Tuesday 26 January 2016

Maurice

A poem I've been working on for several years . . .

Maurice is standing where he can see the road;
Maurice keeps alert, likes to see what may be coming.
He does not want to be taken by surprise.

The day, as ever, is a hot one;  for a while
Maurice studies the shimmering poles that stand in line along the road,
each one topped by its football nest of swallows.
A few of the birds are sitting along the wires;
their long tail feathers twist and trail as they jostle for places,
but nothing else is moving at all.

Maurice lifts the cigar from the front pocket
of his dusty jacket, sniffs it and taps it,
returns it to its place.
It is not yet time for cigars.  There is a little shade
where he is standing, but even so
he fans himself briefly with his denim cap
before covering again his thinning hair.

From behind him, a sudden cough: some kind of machine.
Maurice looks round, but there is nothing to see.  He knows that
over on the other side of the hill
Marco’s men will be harvesting the tobacco,
and hanging the yellowing leaves to dry;  while,
stretched out ahead of him into the haze,
the road he has come to watch remains empty.

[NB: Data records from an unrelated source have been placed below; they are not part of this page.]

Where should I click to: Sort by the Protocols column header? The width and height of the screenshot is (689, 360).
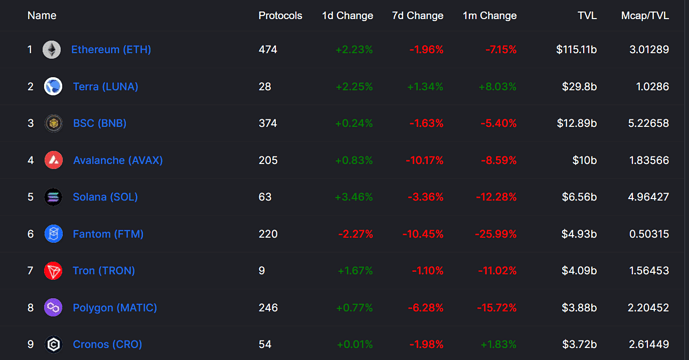point(280,16)
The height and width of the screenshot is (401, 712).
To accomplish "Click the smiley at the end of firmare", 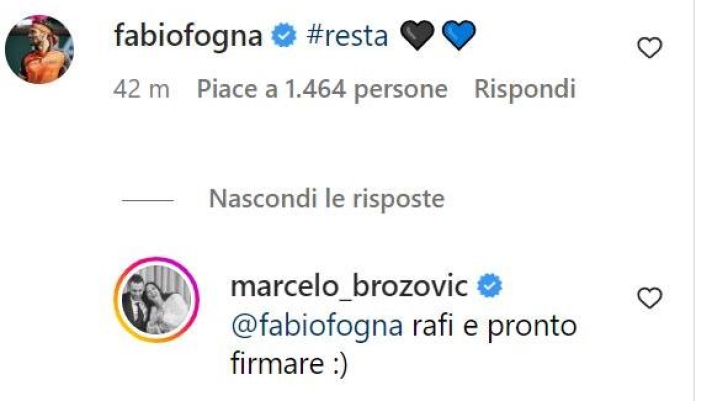I will coord(338,365).
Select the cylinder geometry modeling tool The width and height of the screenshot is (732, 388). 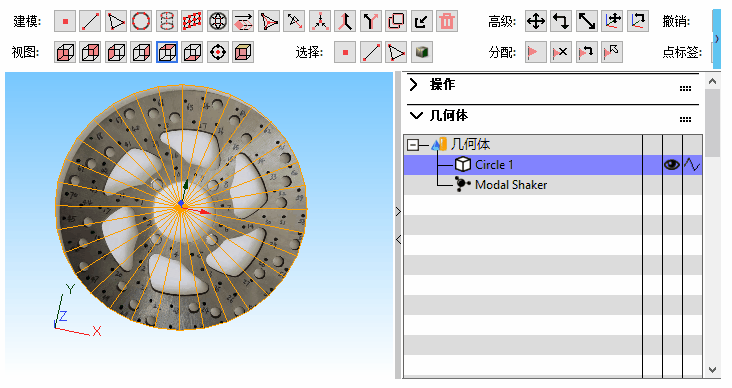[x=167, y=21]
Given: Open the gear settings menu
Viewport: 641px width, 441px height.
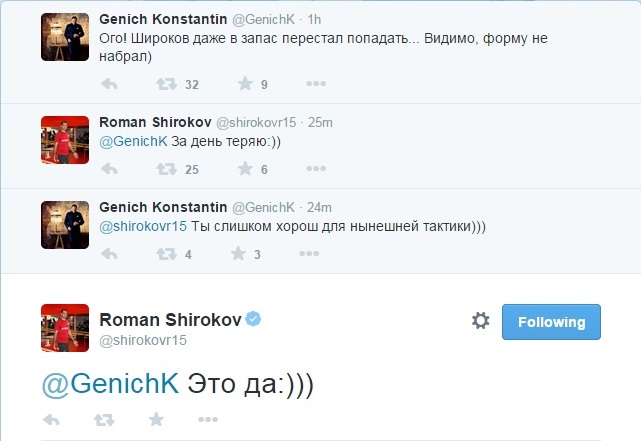Looking at the screenshot, I should coord(480,321).
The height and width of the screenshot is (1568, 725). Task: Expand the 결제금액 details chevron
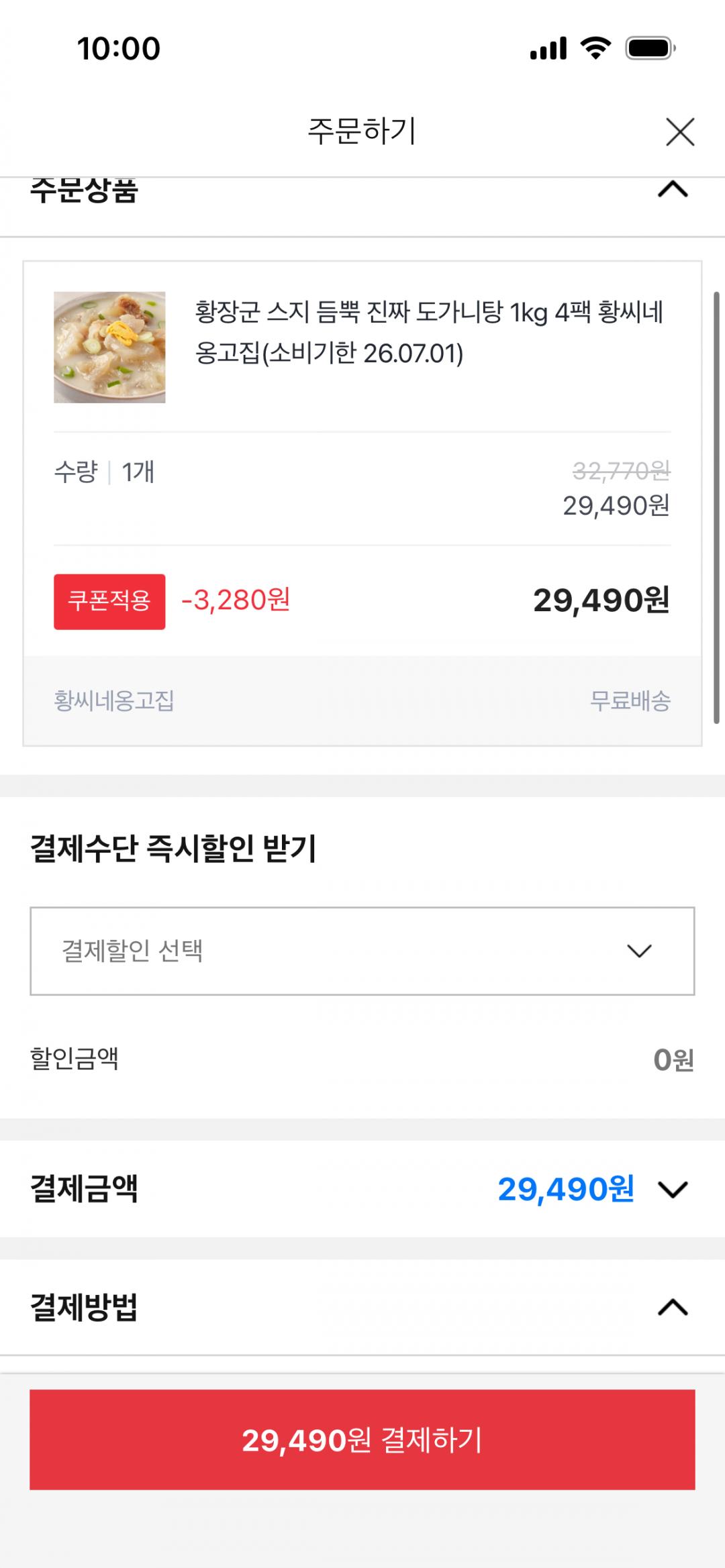pyautogui.click(x=673, y=1190)
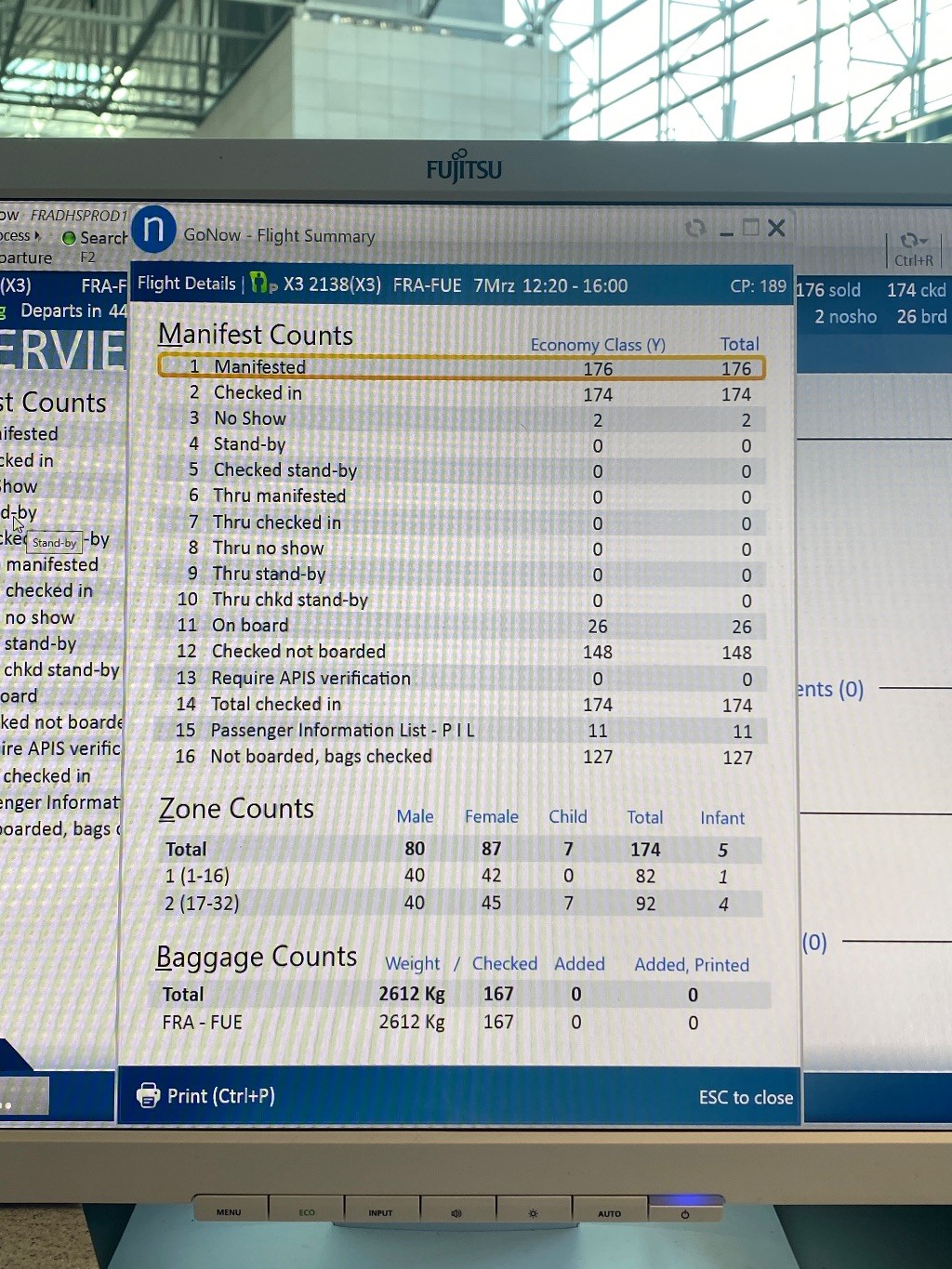
Task: Click the Flight Details header label
Action: (187, 284)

Maurice waits a while longer, kicking his boots against a stone.
Most days he comes to stand here, hoping to see
that red cloud of dust,
something riding the dirt road towards him.
Nothing much ever comes out this far,
just now and again a car, a truck, a pick-up; maybe Father Elias
with the minibus from the Parish House.

Each sudden and seldom plume of dust
is a lift and a catch to his heart,
and always he is disappointed, and still, and yet, he waits,
waits for the son to whom, all those years ago,
he waved a good-bye and blessing, waits for
his smiling prodigal boy who left this dry land
to tread the golden sidewalks of the city.